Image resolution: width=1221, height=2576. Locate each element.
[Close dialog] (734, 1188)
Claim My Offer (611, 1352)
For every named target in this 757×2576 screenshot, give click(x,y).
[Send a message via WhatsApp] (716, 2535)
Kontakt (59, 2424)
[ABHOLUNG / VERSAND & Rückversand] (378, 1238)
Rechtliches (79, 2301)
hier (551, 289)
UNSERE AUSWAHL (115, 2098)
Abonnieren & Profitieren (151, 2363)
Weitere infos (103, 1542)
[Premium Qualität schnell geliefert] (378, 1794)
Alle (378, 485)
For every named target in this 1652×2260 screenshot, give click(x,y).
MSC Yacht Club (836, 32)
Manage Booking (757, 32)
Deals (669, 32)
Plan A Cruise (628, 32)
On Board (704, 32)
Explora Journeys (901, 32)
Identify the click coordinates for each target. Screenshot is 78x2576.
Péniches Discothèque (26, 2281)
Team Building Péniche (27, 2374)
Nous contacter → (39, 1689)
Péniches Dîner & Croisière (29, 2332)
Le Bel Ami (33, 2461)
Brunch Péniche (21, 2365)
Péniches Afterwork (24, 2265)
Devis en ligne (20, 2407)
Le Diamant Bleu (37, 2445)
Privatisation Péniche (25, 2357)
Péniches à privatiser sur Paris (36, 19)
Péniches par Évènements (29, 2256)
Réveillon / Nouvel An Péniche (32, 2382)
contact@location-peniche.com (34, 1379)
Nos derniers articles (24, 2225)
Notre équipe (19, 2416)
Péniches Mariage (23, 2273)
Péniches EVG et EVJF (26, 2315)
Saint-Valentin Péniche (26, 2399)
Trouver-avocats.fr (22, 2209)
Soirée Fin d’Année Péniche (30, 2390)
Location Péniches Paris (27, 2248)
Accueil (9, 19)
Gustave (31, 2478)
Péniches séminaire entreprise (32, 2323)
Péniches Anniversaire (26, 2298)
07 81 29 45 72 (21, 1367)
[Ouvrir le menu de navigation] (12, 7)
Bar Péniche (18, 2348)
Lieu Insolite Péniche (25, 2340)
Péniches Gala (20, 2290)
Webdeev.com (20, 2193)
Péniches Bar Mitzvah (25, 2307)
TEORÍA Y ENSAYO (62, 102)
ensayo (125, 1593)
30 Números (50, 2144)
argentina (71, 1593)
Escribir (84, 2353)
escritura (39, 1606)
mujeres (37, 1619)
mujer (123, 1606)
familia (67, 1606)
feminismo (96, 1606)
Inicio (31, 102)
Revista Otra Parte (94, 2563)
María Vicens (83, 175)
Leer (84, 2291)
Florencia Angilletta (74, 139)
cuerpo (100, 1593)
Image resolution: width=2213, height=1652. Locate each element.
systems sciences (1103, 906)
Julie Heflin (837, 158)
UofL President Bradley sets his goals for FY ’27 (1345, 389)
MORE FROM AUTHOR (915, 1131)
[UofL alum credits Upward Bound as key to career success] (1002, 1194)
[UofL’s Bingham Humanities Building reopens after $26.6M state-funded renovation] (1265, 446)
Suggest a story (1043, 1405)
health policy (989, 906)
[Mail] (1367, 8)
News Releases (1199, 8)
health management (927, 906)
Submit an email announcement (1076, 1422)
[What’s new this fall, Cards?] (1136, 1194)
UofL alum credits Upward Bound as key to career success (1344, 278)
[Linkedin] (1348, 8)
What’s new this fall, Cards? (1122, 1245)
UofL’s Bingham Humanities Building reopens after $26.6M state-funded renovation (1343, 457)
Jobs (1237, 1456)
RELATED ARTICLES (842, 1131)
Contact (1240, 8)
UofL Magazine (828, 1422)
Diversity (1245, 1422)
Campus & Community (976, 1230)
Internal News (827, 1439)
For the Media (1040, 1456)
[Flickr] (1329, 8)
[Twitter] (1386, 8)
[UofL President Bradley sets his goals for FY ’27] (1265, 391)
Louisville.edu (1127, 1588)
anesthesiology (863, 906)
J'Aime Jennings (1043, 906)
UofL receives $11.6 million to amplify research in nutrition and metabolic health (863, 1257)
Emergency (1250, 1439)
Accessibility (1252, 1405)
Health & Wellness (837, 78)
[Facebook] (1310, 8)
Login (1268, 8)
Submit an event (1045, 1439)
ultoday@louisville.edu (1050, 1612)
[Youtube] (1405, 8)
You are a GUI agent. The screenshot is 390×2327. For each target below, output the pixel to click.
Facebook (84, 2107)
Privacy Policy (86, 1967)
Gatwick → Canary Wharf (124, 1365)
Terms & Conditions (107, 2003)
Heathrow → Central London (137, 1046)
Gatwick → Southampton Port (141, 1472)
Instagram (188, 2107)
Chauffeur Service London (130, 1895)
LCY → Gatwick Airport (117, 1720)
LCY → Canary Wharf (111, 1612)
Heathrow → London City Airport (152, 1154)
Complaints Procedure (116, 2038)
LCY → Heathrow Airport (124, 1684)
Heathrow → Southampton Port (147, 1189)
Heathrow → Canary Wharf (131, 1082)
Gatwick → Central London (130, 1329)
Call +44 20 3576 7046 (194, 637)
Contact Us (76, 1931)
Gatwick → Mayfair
- - - -
Exercise details:
The task requires each record above to be restated exactly.

Written solution:
Image resolution: width=1221, height=2576. Locate each element.
[Close dialog] (734, 1188)
Claim My Offer (611, 1352)
For every named target in this 757×2576 screenshot, give click(x,y).
[Send a message via WhatsApp] (716, 2535)
Kontakt (59, 2424)
[ABHOLUNG / VERSAND & Rückversand] (378, 1238)
Rechtliches (79, 2301)
hier (551, 289)
UNSERE AUSWAHL (115, 2098)
Abonnieren & Profitieren (151, 2363)
Weitere infos (103, 1542)
[Premium Qualität schnell geliefert] (378, 1794)
Alle (378, 485)
For every named target in this 1652×2260 screenshot, give click(x,y).
MSC Yacht Club (836, 32)
Manage Booking (757, 32)
Deals (669, 32)
Plan A Cruise (628, 32)
On Board (704, 32)
Explora Journeys (901, 32)
Identify the click coordinates for each target. Screenshot is 78x2576.
Péniches Discothèque (26, 2281)
Team Building Péniche (27, 2374)
Nous contacter → (39, 1689)
Péniches Dîner & Croisière (29, 2332)
Le Bel Ami (33, 2461)
Brunch Péniche (21, 2365)
Péniches Afterwork (24, 2265)
Devis en ligne (20, 2407)
Le Diamant Bleu (37, 2445)
Privatisation Péniche (25, 2357)
Péniches à privatiser sur Paris (36, 19)
Péniches par Évènements (29, 2256)
Réveillon / Nouvel An Péniche (32, 2382)
contact@location-peniche.com (34, 1379)
Nos derniers articles (24, 2225)
Notre équipe (19, 2416)
Péniches Mariage (23, 2273)
Péniches EVG et EVJF (26, 2315)
Saint-Valentin Péniche (26, 2399)
Trouver-avocats.fr (22, 2209)
Soirée Fin d’Année Péniche (30, 2390)
Location Péniches Paris (27, 2248)
Accueil (9, 19)
Gustave (31, 2478)
Péniches séminaire entreprise (32, 2323)
Péniches Anniversaire (26, 2298)
07 81 29 45 72 (21, 1367)
[Ouvrir le menu de navigation] (12, 7)
Bar Péniche (18, 2348)
Lieu Insolite Péniche (25, 2340)
Péniches Gala (20, 2290)
Webdeev.com (20, 2193)
Péniches Bar Mitzvah (25, 2307)
TEORÍA Y ENSAYO (62, 102)
ensayo (125, 1593)
30 Números (50, 2144)
argentina (71, 1593)
Escribir (84, 2353)
escritura (39, 1606)
mujeres (37, 1619)
mujer (123, 1606)
familia (67, 1606)
feminismo (96, 1606)
Inicio (31, 102)
Revista Otra Parte (94, 2563)
María Vicens (83, 175)
Leer (84, 2291)
Florencia Angilletta (74, 139)
cuerpo (100, 1593)
Image resolution: width=2213, height=1652. Locate each element.
systems sciences (1103, 906)
Julie Heflin (837, 158)
UofL President Bradley sets his goals for FY ’27 (1345, 389)
MORE FROM AUTHOR (915, 1131)
[UofL alum credits Upward Bound as key to career success] (1002, 1194)
[UofL’s Bingham Humanities Building reopens after $26.6M state-funded renovation] (1265, 446)
Suggest a story (1043, 1405)
health policy (989, 906)
[Mail] (1367, 8)
News Releases (1199, 8)
health management (927, 906)
Submit an email announcement (1076, 1422)
[What’s new this fall, Cards?] (1136, 1194)
UofL alum credits Upward Bound as key to career success (1344, 278)
[Linkedin] (1348, 8)
What’s new this fall, Cards? (1122, 1245)
UofL’s Bingham Humanities Building reopens after $26.6M state-funded renovation (1343, 457)
Jobs (1237, 1456)
RELATED ARTICLES (842, 1131)
Contact (1240, 8)
UofL Magazine (828, 1422)
Diversity (1245, 1422)
Campus & Community (976, 1230)
Internal News (827, 1439)
For the Media (1040, 1456)
[Flickr] (1329, 8)
[Twitter] (1386, 8)
[UofL President Bradley sets his goals for FY ’27] (1265, 391)
Louisville.edu (1127, 1588)
anesthesiology (863, 906)
J'Aime Jennings (1043, 906)
UofL receives $11.6 million to amplify research in nutrition and metabolic health (863, 1257)
Emergency (1250, 1439)
Accessibility (1252, 1405)
Health & Wellness (837, 78)
[Facebook] (1310, 8)
Login (1268, 8)
Submit an event (1045, 1439)
ultoday@louisville.edu (1050, 1612)
[Youtube] (1405, 8)
You are a GUI agent. The screenshot is 390×2327. For each target below, output the pixel to click.
Facebook (84, 2107)
Privacy Policy (86, 1967)
Gatwick → Canary Wharf (124, 1365)
Terms & Conditions (107, 2003)
Heathrow → Central London (137, 1046)
Gatwick → Southampton Port (141, 1472)
Instagram (188, 2107)
Chauffeur Service London (130, 1895)
LCY → Gatwick Airport (117, 1720)
LCY → Canary Wharf (111, 1612)
Heathrow → London City Airport (152, 1154)
Complaints Procedure (116, 2038)
LCY → Heathrow Airport (124, 1684)
Heathrow → Southampton Port (147, 1189)
Heathrow → Canary Wharf (131, 1082)
Gatwick → Central London (130, 1329)
Call +44 20 3576 7046 (194, 637)
Contact Us (76, 1931)
Gatwick → Mayfair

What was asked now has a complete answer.